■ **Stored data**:
..............................
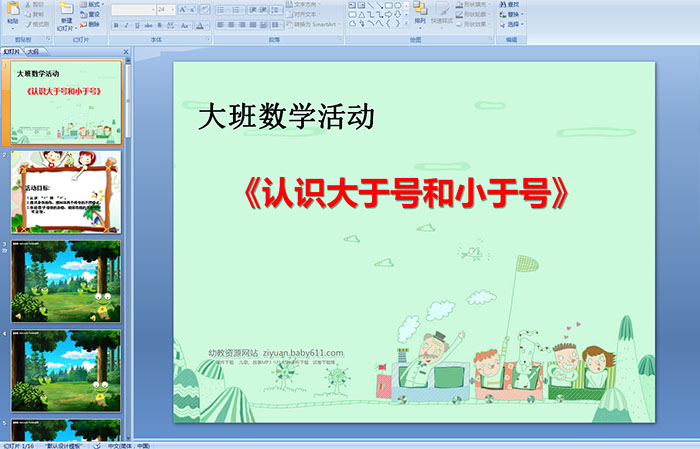700x449 pixels.
Task: Open the font color picker
Action: 205,25
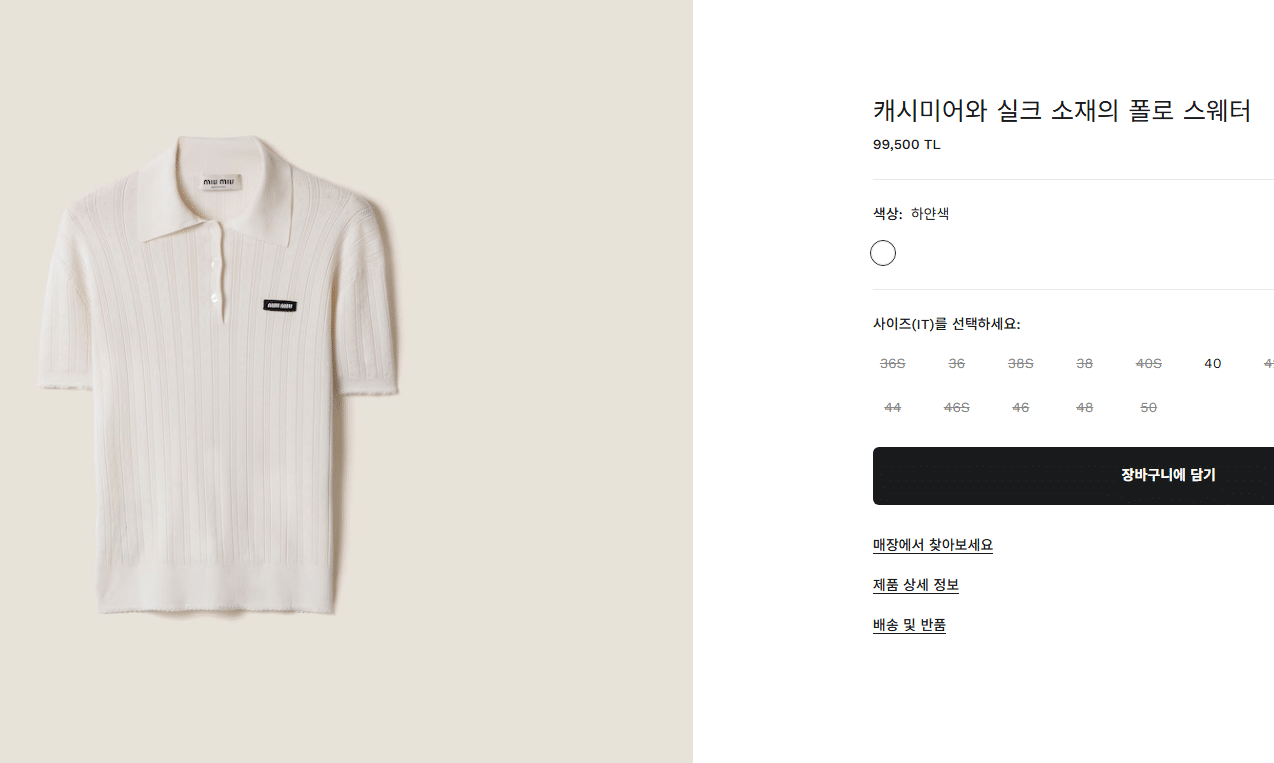Viewport: 1274px width, 763px height.
Task: Click size option 38S
Action: tap(1020, 364)
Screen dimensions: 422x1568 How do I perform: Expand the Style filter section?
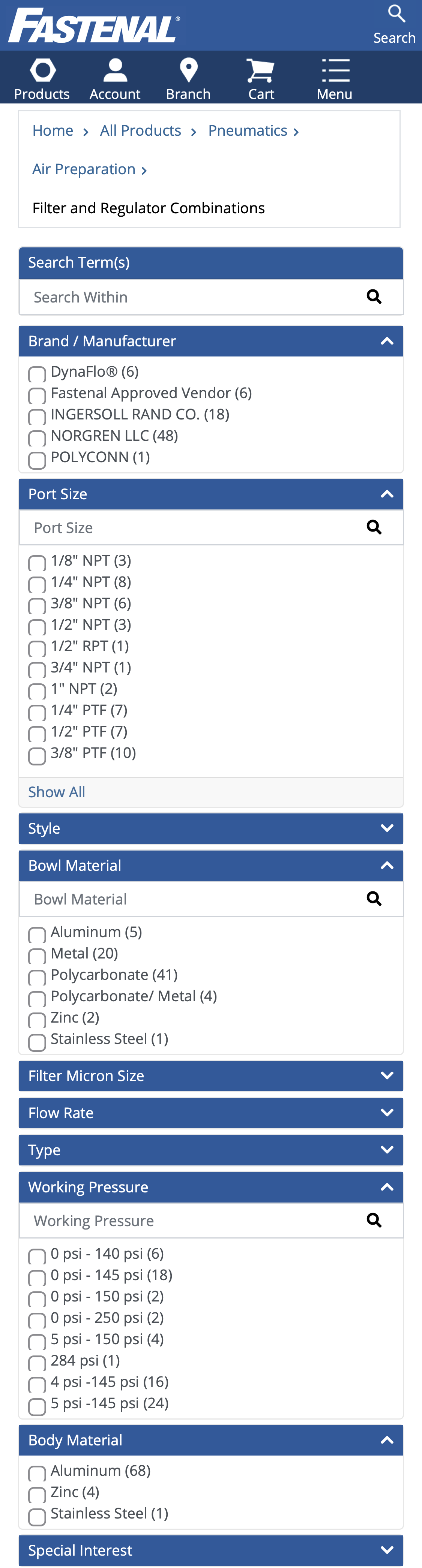point(388,828)
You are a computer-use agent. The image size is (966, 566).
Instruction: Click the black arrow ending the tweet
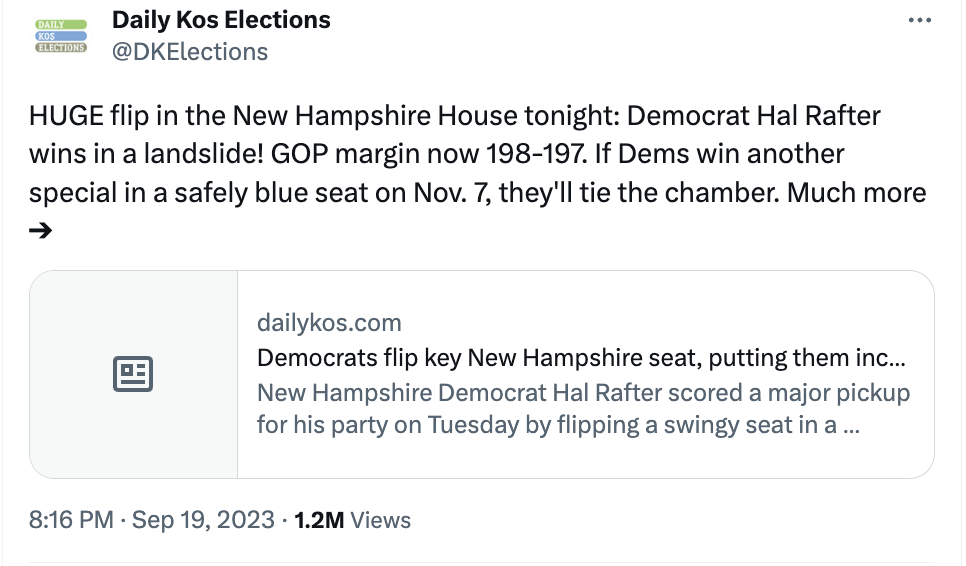coord(41,231)
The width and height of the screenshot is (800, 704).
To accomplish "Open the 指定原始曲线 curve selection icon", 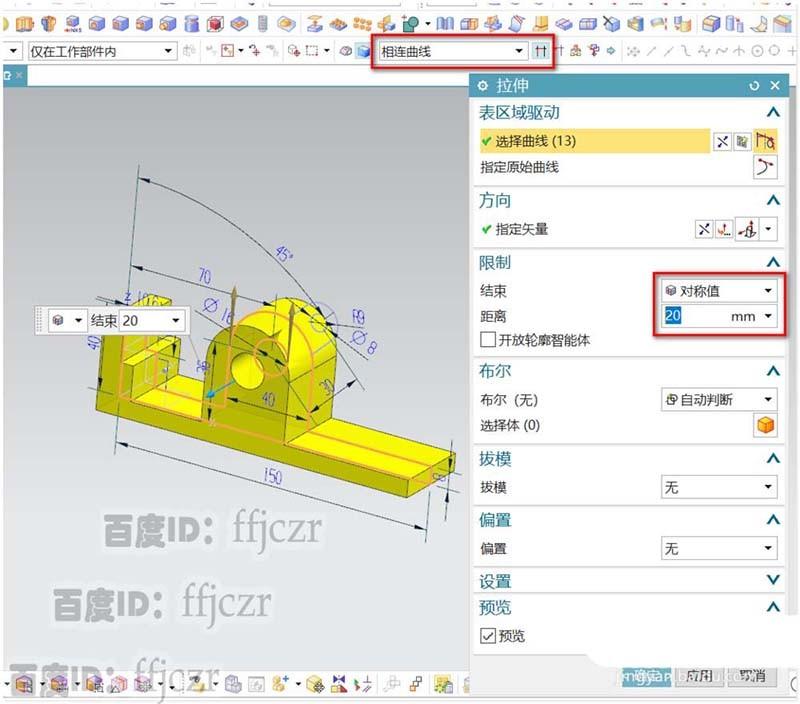I will click(x=767, y=167).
..............................
■ **REQUIREMENT**:
Copy the lines above between the one holding "Screen dimensions: 422x1568" and the one holding "The width and", inclusive. Drop the pictures.

■ **EXERCISE SOLUTION**:
Screen dimensions: 422x1568 How do I perform: Expand the Style filter section?
point(388,828)
You are a computer-use agent. The image size is (966, 566).
Instruction: Click the black arrow ending the tweet
coord(41,231)
The width and height of the screenshot is (800, 704).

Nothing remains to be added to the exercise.